TASK STATEMENT — Please edit the entries starting with the line that contains "Where should I click to: Open" and going on through the line that contains "pos(597,330)", replacing "avatar menu" with "profile menu" and leaving everything else unchanged. Return only those lines.

DATA FOR PROCESSING —
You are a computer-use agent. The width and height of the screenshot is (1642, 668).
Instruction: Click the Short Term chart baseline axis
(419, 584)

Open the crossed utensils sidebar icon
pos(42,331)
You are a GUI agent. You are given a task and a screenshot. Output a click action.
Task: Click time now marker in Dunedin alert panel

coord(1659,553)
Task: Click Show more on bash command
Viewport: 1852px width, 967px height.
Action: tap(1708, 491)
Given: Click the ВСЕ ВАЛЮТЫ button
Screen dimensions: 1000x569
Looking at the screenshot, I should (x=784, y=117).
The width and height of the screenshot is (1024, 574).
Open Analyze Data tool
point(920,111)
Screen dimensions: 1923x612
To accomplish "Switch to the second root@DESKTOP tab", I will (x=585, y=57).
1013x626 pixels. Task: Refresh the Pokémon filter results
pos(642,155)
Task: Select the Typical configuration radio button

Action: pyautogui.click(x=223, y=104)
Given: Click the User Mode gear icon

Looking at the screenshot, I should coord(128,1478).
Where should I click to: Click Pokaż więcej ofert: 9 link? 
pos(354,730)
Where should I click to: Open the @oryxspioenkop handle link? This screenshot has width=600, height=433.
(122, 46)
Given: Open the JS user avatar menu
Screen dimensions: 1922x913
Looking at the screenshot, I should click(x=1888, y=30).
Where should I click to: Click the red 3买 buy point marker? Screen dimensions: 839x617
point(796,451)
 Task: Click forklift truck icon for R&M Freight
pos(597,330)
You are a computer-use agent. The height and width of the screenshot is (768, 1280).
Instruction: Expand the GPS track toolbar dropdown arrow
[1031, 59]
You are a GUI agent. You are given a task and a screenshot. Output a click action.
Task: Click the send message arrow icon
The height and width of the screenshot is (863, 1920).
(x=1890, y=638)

FINISHED EXERCISE —
Where should I click to: Open the @oryxspioenkop handle link? This screenshot has width=600, height=433.
(122, 46)
Given: Open the JS user profile menu
Screen dimensions: 1922x913
Looking at the screenshot, I should click(x=1888, y=30).
Where should I click to: Click the red 3买 buy point marker? Screen dimensions: 839x617
point(796,451)
 Task: Click forklift truck icon for R&M Freight
pos(597,330)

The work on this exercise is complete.